BEGIN
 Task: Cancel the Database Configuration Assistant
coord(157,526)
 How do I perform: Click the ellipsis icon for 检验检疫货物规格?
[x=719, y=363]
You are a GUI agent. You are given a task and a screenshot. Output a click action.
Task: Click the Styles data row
END
BEGIN
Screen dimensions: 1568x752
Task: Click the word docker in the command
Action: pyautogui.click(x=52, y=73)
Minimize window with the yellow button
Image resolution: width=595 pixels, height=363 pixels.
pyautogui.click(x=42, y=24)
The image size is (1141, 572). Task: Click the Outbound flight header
END
■ Problem statement: Out of the material above, output word for word the line with "Task: Cancel the", the line with "Task: Click the Styles data row", and all lines between them, with nothing else.

■ Completed exercise:
 Task: Cancel the Database Configuration Assistant
coord(157,526)
 How do I perform: Click the ellipsis icon for 检验检疫货物规格?
[x=719, y=363]
You are a GUI agent. You are given a task and a screenshot. Output a click action.
Task: Click the Styles data row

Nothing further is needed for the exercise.